Engine that attempts to detect LLM-generated credentials.
Try out the web-demo & read the FAQ.
vibetell is in beta. Full engine documentation and the accompanying paper explaining SCT are forthcoming.
git clone https://github.com/mabutaha/vibetell.git
cd vibetell
python3 vibetell_cli.py --unknown credentials.txtOr pipe directly:
echo 'G7$kL9#mQ2&xP4!w' | python3 vibetell_cli.pyvibetell.py — the engine. Pure library, no I/O, no dependencies. Import directly:
import vibetell
result = vibetell.analyze("G7$kL9#mQ2&xP4!w")
print(result.verdict) # LLM_LIKELY | LLM_POSSIBLE | INCONCLUSIVE
print(result.signal_strength) # 0.0–0.99, not a probability
print(result.signals) # detection path, e.g. "SCT+LLR"
print(result.features.sc) # SCT rate
print(result.features.llr) # LLR scorevibetell_cli.py — the CLI tool. Imports the engine, handles file I/O and reporting. Both files must be in the same directory.
| Flag | Description |
|---|---|
--llm <files> |
Label as LLM-generated. Reports recall and false negative count. |
--csprng <files> |
Label as CSPRNG. Reports false positive rate. |
--unknown <files> |
No ground truth. Reports detection rate only. |
--misses |
Print only missed passwords (FN for LLM, FP for CSPRNG). |
--verbose |
Print every password with its verdict. |
--signals |
Full signal-level detail per password (implies --verbose). |
--no-strip |
Disable prefix stripping; analyze the full credential as-is. |
Input: .txt (one per line), .csv (must have a password column), or stdin.

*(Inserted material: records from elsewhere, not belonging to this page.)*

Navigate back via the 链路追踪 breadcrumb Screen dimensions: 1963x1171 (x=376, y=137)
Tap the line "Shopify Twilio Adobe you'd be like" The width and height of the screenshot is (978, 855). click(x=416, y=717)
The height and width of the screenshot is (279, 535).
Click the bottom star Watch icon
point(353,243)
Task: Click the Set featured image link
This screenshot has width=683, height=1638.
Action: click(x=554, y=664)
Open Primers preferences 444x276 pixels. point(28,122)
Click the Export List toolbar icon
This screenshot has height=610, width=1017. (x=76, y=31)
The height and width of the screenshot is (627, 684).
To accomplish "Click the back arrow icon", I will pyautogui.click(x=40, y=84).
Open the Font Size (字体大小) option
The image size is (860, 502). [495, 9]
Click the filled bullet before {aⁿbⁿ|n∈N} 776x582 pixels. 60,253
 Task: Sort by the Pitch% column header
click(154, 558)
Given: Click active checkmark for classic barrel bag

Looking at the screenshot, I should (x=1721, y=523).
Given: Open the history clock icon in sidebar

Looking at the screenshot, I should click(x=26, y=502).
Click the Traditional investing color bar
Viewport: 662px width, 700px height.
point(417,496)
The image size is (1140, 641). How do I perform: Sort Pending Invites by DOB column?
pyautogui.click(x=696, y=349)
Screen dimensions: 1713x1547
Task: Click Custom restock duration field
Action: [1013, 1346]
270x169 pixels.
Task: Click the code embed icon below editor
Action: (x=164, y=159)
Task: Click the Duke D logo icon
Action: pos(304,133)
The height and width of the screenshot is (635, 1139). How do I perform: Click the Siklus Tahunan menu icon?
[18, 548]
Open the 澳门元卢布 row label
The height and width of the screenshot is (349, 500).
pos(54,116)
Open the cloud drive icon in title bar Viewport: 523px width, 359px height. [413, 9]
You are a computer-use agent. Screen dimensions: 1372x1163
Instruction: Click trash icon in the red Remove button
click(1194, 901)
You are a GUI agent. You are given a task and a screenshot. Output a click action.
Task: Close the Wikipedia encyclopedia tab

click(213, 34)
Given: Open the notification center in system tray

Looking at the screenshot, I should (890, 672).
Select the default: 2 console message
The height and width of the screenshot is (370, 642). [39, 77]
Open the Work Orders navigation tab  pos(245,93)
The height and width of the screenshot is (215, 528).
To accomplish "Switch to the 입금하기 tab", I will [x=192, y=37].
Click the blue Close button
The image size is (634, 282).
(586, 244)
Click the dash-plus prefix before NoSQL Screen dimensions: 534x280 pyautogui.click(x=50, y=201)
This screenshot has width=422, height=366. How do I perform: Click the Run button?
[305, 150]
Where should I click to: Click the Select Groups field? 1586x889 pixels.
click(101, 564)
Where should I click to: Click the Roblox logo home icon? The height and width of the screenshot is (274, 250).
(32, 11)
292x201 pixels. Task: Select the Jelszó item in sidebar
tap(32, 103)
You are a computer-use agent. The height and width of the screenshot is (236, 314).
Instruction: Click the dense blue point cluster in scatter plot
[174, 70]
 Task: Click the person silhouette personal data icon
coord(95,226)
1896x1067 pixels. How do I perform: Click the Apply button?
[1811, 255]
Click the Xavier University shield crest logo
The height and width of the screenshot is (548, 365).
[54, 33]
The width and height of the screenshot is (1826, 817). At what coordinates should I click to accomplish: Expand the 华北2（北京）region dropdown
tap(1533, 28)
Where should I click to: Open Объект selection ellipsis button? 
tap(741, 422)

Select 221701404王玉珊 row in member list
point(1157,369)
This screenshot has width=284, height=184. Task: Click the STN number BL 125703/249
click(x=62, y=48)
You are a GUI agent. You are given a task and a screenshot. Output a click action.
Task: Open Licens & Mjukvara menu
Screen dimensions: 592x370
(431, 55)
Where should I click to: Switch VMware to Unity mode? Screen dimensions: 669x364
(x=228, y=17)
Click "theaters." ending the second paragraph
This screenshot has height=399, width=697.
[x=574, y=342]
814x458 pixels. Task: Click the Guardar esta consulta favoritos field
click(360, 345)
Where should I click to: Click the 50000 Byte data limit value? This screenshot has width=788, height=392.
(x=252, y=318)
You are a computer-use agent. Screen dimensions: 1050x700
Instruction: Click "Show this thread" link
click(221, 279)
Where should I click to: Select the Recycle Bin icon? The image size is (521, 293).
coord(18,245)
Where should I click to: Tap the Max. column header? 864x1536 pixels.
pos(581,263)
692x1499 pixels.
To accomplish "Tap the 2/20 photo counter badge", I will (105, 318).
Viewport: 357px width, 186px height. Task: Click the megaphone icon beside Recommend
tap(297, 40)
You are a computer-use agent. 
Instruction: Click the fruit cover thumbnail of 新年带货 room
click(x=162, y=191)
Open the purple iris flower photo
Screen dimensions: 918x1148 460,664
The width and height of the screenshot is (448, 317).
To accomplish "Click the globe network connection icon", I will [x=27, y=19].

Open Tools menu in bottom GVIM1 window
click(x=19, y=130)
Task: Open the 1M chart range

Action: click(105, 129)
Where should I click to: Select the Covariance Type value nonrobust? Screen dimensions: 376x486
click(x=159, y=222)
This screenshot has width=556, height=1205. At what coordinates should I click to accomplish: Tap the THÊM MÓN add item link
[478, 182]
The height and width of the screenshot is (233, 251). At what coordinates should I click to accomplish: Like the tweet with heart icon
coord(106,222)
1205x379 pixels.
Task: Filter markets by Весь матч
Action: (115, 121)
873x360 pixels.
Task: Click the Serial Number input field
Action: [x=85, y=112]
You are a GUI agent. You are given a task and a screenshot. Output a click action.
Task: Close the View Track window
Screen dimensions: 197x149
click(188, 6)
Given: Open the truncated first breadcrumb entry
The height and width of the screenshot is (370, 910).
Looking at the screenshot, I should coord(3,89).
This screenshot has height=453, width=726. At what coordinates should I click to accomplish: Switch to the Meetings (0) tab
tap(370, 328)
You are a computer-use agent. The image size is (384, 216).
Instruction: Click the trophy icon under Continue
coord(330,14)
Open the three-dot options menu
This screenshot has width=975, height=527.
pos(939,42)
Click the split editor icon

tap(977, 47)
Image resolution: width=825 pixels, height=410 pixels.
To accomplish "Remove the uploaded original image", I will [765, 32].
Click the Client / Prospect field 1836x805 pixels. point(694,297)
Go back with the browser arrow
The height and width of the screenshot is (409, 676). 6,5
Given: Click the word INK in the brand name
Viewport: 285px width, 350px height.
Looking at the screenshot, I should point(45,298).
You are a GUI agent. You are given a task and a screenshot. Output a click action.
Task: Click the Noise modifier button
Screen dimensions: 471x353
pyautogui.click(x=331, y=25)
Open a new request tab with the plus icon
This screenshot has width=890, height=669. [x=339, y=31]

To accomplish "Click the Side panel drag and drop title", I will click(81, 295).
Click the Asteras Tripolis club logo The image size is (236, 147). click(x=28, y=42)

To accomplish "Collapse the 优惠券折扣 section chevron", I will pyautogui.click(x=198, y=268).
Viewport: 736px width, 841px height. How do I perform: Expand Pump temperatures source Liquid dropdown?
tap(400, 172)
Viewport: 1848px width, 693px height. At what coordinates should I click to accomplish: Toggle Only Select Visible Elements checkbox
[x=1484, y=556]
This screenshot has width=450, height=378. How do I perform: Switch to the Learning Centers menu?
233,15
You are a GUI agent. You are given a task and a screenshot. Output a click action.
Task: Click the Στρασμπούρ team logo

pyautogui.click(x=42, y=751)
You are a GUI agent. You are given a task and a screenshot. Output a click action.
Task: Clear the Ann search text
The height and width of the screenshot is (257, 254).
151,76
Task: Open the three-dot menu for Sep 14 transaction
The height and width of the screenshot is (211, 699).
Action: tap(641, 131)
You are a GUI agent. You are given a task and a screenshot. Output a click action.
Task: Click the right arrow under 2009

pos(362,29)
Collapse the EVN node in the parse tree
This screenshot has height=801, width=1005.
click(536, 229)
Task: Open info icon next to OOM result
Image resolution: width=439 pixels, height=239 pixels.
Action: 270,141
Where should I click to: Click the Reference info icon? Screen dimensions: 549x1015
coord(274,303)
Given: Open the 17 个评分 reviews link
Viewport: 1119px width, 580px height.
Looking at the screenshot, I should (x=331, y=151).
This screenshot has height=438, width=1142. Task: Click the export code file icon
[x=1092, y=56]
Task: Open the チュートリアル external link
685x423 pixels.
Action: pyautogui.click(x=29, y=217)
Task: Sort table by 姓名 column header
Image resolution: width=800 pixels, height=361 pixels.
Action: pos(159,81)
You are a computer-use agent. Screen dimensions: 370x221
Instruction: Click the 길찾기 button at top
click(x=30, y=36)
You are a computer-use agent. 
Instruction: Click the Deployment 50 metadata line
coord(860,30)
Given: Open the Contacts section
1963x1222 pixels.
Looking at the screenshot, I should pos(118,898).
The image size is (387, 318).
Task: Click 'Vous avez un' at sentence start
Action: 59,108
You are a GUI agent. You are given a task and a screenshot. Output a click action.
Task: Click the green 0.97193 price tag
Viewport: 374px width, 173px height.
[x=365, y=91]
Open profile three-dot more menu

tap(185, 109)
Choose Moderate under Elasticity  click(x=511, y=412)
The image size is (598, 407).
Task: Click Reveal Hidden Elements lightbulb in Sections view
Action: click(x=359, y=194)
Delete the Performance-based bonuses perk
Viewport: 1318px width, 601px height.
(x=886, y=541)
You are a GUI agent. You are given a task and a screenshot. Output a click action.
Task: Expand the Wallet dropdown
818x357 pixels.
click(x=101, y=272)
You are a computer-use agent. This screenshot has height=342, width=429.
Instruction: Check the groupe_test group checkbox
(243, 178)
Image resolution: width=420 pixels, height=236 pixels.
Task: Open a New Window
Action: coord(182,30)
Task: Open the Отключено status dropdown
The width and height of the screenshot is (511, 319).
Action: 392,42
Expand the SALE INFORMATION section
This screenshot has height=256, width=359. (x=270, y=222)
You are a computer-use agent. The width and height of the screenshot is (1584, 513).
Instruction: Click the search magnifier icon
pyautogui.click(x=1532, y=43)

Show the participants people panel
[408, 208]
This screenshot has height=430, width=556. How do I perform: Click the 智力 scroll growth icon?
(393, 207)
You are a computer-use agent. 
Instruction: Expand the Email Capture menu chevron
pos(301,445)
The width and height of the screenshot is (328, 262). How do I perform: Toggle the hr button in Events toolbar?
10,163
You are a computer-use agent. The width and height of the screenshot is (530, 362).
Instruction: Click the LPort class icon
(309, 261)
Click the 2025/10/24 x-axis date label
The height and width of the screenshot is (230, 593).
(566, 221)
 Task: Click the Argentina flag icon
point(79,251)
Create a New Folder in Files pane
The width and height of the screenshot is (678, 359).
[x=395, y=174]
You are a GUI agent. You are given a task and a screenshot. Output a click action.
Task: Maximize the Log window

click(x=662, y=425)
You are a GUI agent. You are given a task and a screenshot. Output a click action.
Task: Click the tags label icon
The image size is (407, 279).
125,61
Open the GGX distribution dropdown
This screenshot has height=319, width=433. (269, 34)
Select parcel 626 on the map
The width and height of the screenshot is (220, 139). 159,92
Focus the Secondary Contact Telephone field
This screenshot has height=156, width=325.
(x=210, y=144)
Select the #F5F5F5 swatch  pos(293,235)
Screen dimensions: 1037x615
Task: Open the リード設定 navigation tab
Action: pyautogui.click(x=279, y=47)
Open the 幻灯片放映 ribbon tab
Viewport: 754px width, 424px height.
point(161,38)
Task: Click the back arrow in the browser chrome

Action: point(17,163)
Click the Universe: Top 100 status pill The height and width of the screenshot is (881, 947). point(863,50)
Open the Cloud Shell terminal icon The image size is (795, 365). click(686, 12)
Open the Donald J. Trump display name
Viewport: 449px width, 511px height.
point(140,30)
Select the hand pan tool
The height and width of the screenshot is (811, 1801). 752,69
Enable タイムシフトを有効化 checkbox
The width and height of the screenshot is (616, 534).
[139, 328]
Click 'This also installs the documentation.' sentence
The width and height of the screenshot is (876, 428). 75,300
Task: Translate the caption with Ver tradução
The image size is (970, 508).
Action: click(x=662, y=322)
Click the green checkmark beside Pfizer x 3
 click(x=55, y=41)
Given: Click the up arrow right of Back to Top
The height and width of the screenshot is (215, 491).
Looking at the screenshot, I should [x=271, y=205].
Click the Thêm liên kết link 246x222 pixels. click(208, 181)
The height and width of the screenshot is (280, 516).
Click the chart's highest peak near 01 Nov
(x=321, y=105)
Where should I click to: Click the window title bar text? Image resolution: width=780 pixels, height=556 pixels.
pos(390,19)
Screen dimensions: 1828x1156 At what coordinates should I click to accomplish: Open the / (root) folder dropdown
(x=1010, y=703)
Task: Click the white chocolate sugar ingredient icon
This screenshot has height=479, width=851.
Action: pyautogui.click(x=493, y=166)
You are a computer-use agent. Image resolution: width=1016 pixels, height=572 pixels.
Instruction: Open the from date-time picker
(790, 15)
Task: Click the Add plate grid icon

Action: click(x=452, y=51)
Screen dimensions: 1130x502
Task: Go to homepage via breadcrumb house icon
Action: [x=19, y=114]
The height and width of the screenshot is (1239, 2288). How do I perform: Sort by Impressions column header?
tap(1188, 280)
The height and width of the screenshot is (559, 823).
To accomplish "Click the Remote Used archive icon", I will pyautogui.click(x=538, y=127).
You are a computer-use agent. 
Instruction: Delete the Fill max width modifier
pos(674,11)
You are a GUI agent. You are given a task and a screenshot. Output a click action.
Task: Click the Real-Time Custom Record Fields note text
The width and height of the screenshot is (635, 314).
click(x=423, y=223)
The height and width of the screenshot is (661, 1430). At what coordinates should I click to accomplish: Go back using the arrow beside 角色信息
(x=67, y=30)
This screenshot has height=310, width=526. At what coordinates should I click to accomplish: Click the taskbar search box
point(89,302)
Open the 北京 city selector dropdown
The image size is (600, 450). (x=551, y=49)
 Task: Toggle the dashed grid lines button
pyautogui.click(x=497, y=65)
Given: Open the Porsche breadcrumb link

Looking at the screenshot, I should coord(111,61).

# Evaluate recall against a labeled LLM corpus
python3 vibetell_cli.py --llm llm_passwords.csv
# Combined evaluation: precision, recall, F1, FPR
python3 vibetell_cli.py --llm corpus.csv --csprng random.txt
# Full signal breakdown per credential
python3 vibetell_cli.py --unknown secrets.txt --signals| Dataset | n | LIKELY + POSSIBLE | LIKELY only |
|---|---|---|---|
| Training (3 models) | 5,566 | 99.4% | 93.5% |
| Holdout (18 models, unseen) | 752 | 97.5% | 86.8% |
FPR: At LLM_LIKELY: less than 1 in 100,000 flagged. At LLM_POSSIBLE: about 9 in 1,000 (at length = 16).
- Credentials shorter than 12 characters are skipped. The engine is more reliable around after length 16.
- Gibberish only; passwords with dictionary words or hybrid patterns (e.g.
Horse#Battery9!) are out of scope. - Detection reliability varies by credential type. This will improve with future versions.
This project was developed with AI assistance for statistical analysis, documentation, and code.
Planning, validating and interpreting results, is human work.